Stored data
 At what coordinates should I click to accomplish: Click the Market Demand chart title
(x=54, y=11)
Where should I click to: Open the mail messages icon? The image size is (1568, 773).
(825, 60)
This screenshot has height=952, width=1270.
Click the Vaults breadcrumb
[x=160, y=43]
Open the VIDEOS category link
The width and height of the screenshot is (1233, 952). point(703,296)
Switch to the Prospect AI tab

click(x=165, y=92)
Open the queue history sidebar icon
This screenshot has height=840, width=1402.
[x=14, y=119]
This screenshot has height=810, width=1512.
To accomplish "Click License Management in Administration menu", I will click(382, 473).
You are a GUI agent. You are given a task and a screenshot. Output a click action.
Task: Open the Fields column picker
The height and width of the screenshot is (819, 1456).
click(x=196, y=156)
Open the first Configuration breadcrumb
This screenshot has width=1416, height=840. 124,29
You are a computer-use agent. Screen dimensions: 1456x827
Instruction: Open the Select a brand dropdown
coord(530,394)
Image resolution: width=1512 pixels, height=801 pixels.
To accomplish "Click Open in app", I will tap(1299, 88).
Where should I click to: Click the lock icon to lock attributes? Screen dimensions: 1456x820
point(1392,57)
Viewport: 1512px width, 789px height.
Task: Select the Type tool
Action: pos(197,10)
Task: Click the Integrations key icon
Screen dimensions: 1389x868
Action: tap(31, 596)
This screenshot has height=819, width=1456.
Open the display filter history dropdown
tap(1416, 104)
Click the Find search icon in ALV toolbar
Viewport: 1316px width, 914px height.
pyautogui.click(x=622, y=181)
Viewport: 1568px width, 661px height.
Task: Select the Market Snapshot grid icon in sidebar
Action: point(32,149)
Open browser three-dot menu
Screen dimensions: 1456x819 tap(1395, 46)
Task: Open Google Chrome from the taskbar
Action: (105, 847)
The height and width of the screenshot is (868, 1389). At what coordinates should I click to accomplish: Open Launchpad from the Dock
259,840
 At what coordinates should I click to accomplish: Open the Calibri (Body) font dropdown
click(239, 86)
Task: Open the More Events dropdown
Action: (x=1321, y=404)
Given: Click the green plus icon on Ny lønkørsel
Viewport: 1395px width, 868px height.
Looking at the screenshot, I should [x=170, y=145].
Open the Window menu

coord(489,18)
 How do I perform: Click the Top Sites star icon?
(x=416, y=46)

TASK OBJECTIVE:
Only the lines containing the word "will" should be returned from the data above.

RESULT:
To accomplish "Click License Management in Administration menu", I will click(382, 473).
To accomplish "Click Open in app", I will tap(1299, 88).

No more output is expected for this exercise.